I have heard my share of excellent pitches. I have participated in more than my share of discussions, critiques and seminars on the topic. And it’s a lot easier to describe one’s opinions on what makes a good experience in the theatre than to actually have it. I wish that I felt more certain of my own opinions. The problem is that the really good experiences I have had in the theatre—seeing the work of others, I mean—confounds and astonishes me. I’m too wrapped up in the experience to notice how it’s happening, or to care much about how it’s happening, for that matter.

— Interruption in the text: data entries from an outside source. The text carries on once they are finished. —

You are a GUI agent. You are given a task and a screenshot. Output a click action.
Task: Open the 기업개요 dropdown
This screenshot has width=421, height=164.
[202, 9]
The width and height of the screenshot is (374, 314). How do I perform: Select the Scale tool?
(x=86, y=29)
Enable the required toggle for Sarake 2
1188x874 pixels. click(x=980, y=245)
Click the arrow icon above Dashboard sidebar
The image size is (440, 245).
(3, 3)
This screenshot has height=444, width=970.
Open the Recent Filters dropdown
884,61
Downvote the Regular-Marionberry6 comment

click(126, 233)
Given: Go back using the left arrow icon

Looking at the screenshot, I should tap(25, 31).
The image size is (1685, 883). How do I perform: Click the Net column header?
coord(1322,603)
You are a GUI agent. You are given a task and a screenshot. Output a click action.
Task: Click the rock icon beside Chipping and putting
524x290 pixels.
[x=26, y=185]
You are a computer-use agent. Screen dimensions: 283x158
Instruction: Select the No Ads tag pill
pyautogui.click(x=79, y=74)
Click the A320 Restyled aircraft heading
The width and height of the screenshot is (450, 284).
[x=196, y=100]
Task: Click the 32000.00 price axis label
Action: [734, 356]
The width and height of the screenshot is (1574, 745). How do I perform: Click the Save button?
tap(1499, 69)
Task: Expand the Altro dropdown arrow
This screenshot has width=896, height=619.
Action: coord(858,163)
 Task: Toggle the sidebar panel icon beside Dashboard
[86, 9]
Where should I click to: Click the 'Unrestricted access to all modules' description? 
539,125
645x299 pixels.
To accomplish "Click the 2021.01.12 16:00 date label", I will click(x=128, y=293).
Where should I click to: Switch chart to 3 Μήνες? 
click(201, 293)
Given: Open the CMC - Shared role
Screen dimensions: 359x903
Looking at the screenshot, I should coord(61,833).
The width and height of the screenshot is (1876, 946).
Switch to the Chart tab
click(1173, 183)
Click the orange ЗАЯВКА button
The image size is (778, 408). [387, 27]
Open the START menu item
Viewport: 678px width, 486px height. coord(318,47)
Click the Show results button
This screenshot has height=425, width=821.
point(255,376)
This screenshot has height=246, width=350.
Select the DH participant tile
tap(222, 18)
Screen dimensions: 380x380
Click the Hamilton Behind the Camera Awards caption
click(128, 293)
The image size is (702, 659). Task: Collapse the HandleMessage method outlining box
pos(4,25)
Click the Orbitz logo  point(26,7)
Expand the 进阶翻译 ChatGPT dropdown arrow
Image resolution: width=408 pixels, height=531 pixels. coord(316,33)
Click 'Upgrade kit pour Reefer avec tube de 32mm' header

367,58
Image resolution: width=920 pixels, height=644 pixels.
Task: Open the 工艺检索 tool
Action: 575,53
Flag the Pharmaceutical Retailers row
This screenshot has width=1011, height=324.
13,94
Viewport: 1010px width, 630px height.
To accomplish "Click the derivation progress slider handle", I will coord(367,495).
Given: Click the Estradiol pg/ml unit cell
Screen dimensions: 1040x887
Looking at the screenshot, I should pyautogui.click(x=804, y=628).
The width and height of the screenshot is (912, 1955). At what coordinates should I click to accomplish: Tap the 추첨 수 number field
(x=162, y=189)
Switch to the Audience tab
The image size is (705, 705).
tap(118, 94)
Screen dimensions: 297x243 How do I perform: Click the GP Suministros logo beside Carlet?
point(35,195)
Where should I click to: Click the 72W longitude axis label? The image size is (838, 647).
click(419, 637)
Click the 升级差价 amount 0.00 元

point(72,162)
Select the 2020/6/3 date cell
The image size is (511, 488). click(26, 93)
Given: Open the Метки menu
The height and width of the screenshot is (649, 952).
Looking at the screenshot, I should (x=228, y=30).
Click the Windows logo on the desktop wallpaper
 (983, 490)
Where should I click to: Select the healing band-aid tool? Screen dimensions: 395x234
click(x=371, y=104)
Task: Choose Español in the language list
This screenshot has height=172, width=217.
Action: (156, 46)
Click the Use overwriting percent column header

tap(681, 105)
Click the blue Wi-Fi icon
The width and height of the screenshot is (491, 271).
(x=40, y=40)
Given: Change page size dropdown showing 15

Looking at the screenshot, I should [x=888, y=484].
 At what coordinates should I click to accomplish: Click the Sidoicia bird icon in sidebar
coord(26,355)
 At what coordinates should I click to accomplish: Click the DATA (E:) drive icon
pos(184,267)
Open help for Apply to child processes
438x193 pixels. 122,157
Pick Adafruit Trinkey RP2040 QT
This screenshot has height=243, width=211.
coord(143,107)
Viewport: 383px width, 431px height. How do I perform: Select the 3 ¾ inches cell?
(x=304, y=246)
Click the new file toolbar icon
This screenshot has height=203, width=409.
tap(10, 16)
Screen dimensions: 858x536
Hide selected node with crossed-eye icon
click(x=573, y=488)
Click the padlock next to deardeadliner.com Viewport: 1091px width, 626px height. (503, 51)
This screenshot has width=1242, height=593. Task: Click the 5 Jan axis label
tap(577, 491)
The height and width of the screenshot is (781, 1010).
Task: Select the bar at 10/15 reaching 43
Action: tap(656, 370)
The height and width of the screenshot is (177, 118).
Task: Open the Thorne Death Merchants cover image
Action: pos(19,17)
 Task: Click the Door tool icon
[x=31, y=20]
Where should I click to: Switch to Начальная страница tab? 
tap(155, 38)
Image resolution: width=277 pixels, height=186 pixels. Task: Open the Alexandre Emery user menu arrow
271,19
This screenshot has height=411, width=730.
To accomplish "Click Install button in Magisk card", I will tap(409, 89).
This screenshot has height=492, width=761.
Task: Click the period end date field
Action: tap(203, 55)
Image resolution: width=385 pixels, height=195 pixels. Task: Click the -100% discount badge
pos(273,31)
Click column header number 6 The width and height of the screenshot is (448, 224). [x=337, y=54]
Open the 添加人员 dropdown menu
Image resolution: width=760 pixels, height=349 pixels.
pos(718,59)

Not that I don’t think about it a lot. There are things I know that I prefer in the theatre I go to: great language, honesty, clarity, wisdom, effortless acting. Unobtrusive directing and supportive design are also important to me. But I have seen some wonderful theatre that confounds one or another of these preferences.

There are two things that for me are truly theatrical, that I love about the theatre, that I admire in others’ work, and that I try to make in my own: the element of surprise and the feel of a true ensemble. If you can short-circuit my expectations, or make me see something I thought wasn’t there, or make me wonder what the next thing that’s going to happen will be—well, then you’ve got my attention. Or, if the performers are so with each other, so bound together soulfully, so tight—then I’m right there with them. If both things happen at once, if something unexpected happens because the performers are together in some powerful way, that’s magical.

Steppenwolf did it in Balm and Gilead. I will never forget it. Sinise bumming a match to start the show, or the diner coming to life with “Thunder Road” booming, or Metcalf’s Darlene breaking down while Headley’s Anne is drawn in, the moments I remember go on and on. I remember having only the vaguest idea of what was going on in the story, it wasn’t really clear, but I didn’t care. I got it. It was overwhelming—the ensemble, the daring of the whole thing. The best theatre I had ever seen, probably ever will see.

De La Guarda did it to me as well. I remember standing with a crowd in a room of white-paper walls wondering what on earth was about to happen. There were drums and bounding shadows on the walls and ceiling. The shadows looked and sounded like people bouncing up and down to the beat on the other side of the paper. Then the shadows crashed through the ceiling and actually tried to pick somebody off the ground. It was terrifying and exhilarating. Like being in the circus, really in the circus, and having no idea… Great theatre.

Famous Door was where I tried to make good theatre. The goals we shared—to do something daring, to make the ensemble tight, to conjure up something really soulful—these goals and the people who shared them are what I will long remember about Famous Door. When the magic happened, it happened because of our collaborations with each other. When idea followed upon idea, as one person contributed and then another took it up, both of the things I think make good theatre started to happen—the surprises coming along with the feeling of an ensemble. It was a privilege to be a part of those rehearsals with the actors, or with the designers, to see those things happen. To maybe light the fuse and then to stand back while the damn thing just lit up. To see the theatre in the work actually emerge.

It’s hard to describe, harder still to get it to happen. I just know it when I see it.

Cal MacLean is the head of the directing program at Illinois State University. He directs all over Chicago.